▸ **TASK BRIEF**:
From the first line of the records through the line containing "Task: Click the word", retype every line exactly and nothing else.

▸ **TASK INPUT**:
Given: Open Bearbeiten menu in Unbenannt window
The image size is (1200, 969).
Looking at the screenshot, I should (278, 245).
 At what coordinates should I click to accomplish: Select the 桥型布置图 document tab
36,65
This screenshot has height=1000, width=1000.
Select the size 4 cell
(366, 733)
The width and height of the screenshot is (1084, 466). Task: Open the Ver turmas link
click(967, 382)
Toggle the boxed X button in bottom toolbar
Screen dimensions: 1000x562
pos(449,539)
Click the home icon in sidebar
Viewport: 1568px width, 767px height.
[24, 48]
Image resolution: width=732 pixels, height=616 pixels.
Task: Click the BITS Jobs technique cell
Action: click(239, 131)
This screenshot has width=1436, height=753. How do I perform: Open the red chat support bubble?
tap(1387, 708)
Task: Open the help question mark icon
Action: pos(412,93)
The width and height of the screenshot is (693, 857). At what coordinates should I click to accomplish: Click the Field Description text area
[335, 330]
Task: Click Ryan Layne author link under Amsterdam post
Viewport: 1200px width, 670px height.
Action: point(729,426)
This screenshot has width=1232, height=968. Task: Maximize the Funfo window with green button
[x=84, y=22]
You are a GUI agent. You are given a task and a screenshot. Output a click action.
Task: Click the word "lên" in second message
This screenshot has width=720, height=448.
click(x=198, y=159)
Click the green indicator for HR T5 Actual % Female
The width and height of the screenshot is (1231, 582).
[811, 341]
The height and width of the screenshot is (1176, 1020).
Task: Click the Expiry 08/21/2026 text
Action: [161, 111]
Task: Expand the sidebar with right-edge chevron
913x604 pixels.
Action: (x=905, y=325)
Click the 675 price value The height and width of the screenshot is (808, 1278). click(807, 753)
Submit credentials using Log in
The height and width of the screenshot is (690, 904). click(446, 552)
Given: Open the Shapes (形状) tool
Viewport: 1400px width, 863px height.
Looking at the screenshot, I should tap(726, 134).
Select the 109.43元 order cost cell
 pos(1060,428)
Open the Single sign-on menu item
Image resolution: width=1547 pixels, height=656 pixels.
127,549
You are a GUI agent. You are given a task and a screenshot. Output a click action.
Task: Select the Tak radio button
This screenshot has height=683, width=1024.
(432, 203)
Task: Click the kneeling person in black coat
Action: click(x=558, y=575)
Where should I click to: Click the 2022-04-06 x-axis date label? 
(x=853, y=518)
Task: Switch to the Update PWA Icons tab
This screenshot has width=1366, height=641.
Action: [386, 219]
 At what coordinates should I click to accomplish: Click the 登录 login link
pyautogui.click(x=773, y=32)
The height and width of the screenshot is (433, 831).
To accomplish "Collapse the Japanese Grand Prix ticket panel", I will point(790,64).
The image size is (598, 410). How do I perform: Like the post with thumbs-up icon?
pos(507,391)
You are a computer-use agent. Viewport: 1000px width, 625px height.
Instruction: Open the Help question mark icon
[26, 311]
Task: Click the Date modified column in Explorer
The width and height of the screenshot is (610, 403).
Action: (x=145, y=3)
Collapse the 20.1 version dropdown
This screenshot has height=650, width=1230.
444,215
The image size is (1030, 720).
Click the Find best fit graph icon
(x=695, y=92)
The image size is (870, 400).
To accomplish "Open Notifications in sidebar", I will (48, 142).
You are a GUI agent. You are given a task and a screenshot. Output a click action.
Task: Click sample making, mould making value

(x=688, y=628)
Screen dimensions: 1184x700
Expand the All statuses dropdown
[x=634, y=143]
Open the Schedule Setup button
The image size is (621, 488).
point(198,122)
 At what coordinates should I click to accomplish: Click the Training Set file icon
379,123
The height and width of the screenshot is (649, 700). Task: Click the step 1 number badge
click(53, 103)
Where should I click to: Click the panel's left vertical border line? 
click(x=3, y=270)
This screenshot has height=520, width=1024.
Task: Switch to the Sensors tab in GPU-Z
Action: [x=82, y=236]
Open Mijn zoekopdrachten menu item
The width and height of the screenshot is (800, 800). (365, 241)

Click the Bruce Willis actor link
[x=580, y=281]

▸ **ANSWER**:
Given: Open Bearbeiten menu in Unbenannt window
The image size is (1200, 969).
Looking at the screenshot, I should (278, 245).
 At what coordinates should I click to accomplish: Select the 桥型布置图 document tab
36,65
This screenshot has height=1000, width=1000.
Select the size 4 cell
(366, 733)
The width and height of the screenshot is (1084, 466). Task: Open the Ver turmas link
click(967, 382)
Toggle the boxed X button in bottom toolbar
Screen dimensions: 1000x562
pos(449,539)
Click the home icon in sidebar
Viewport: 1568px width, 767px height.
[24, 48]
Image resolution: width=732 pixels, height=616 pixels.
Task: Click the BITS Jobs technique cell
Action: click(239, 131)
This screenshot has width=1436, height=753. How do I perform: Open the red chat support bubble?
tap(1387, 708)
Task: Open the help question mark icon
Action: pos(412,93)
The width and height of the screenshot is (693, 857). At what coordinates should I click to accomplish: Click the Field Description text area
[335, 330]
Task: Click Ryan Layne author link under Amsterdam post
Viewport: 1200px width, 670px height.
Action: point(729,426)
This screenshot has width=1232, height=968. Task: Maximize the Funfo window with green button
[x=84, y=22]
You are a GUI agent. You are given a task and a screenshot. Output a click action.
Task: Click the word "lên" in second message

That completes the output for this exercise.